The Southern Baptist Convention announced Wednesday it has voted overwhelmingly to finalize the expulsion of two churches from the nation’s largest Protestant denomination for having female pastors.
And the vote wasn’t even close, according to the SBC‘s tally.
Spurred on by arch-conservatives in the SBC, the 12,000 or so “messengers” who had gathered at their annual meeting in New Orleans voted by a 9-to-1 ratio to seal the exit of California’s Saddleback Church and a smaller congregation in Kentucky.
The vote, which was conducted Tuesday, set the stage for another vote Wednesday to amend the SBC’s constitution to specify that Southern Baptist churches must “affirm, appoint or employ only men as any kind of pastor or elder as qualified by Scripture.”
That, too, passed with a two-thirds majority, and it will go into effect after it is approved at the next annual SBC meeting.
Sarah Clatworthy, a member of Lifepoint Baptist Church in San Angelo, Texas, who has called on the SBC “to shut the door to feminism and liberalism,” said she supported the ban on female pastors.
“We should leave no room for our daughters and granddaughters in the generations ahead to have confusion on where the SBC stands,” she said. “Let them know Scripture is our authority and not the culture.”
Earlier, SBC President Bart Barber defended the vote to expel the churches and noted that the Roman Catholic Church also does not allow women to serve as pastors or priests.
“We believe that every believer is a priest,” Barber said. “We have women who served as messengers. It’s just the Scriptures say the office of pastor is limited to men.”
Saddleback Church, a megachurch based in Southern California with a flock of around 23,000, was founded by Rick Warren, the author of the bestselling phenomenon “The Purpose Driven Life.”
The church drew the ire of the SBC when it ordained three women as pastors in 2021.
But the vote to declare Saddleback “not to be in friendly cooperation” with the denomination was due to “the church continuing to have a female teaching pastor functioning in the office of a pastor,” the SBC said in a statement.
That was a reference to Stacie Wood, the wife of Warren’s successor, Andy Wood, the SBC said.
Dismissing a personal appeal by Warren, the male and female attendees at the convention voted 9,437 to 1,212 to uphold the expulsion of Saddleback Church, which happened in February.
Afterward, a disappointed Warren said, “There are people who want to take the SBC back to the 1950s when white men ruled supreme and when the woman’s place was in the home.”
Warren added at a news conference: “Messengers voted for conformity and uniformity rather than unity. The only way you will have unity is to love diversity. We made this effort knowing we were not going to win.”
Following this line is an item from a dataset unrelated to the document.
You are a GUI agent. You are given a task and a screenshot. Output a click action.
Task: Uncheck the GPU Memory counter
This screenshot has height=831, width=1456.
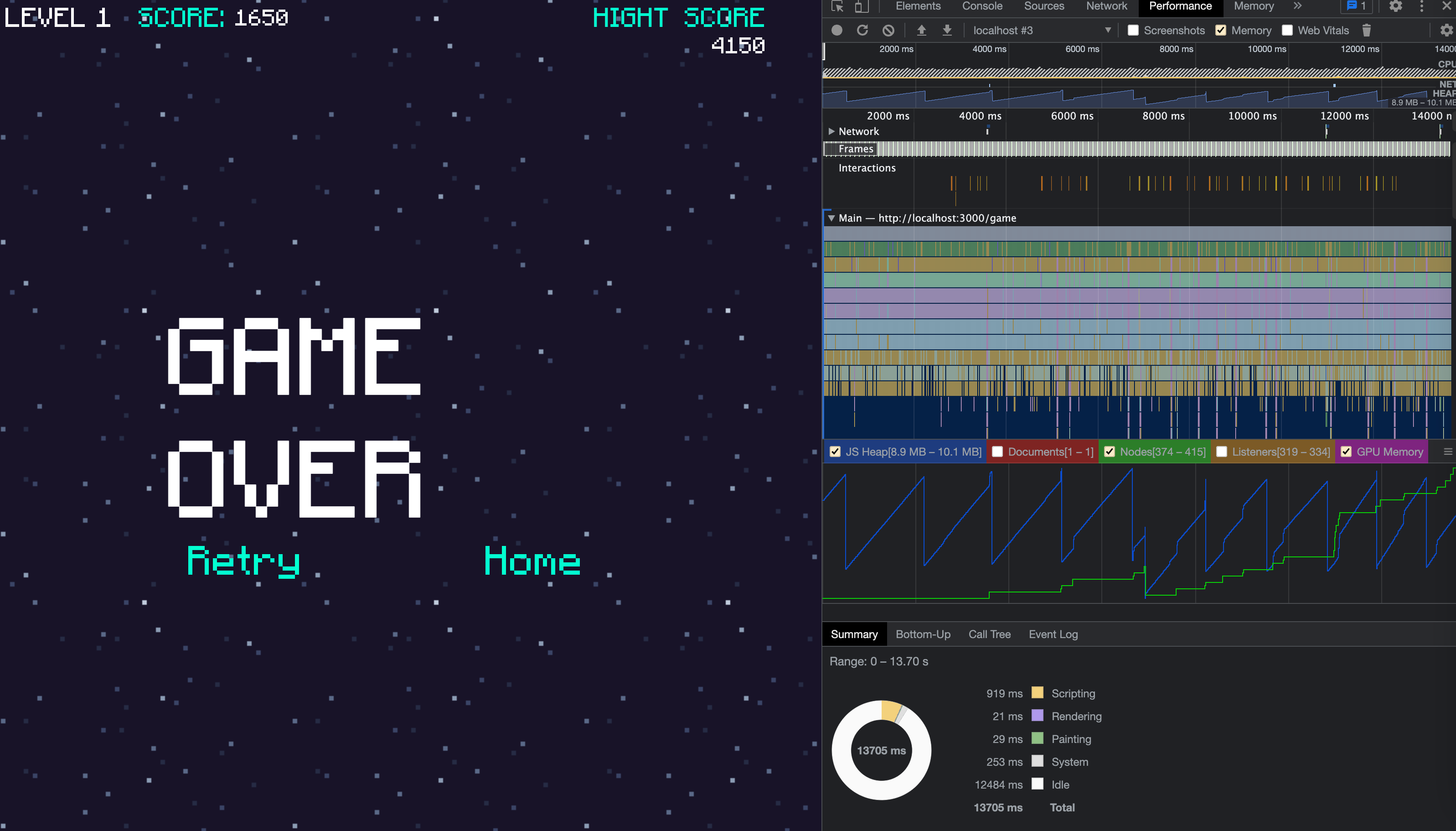1348,452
The Southern Baptists also voted 9,700 to 806 to deny an appeal by Fern Creek Baptist Church of Louisville, Kentucky, which the Rev. Linda Barnes Popham has led for three decades.
Asked why the SBC did not move to expel the church sooner, Barber said that the denomination has never been in favor of having women serve as pastors and that it was hoping Fern Creek would “clarify” Popham’s role on its own.
Popham told The Associated Press that said she does not know whether her church will join a new denomination or remain independent, adding: “I also believe God has great things for Fern Creek Baptist.”
While all Baptist churches are independent, the AP reported that it is believed to be the first time the SBC has expelled any churches over having female pastors.
The SBC has also expelled Freedom Church, which is in Vero Beach, Florida, for failing “to cooperate to resolve concerns regarding an abuse allegation” involving a male senior pastor who allegedly preyed on female parishioners.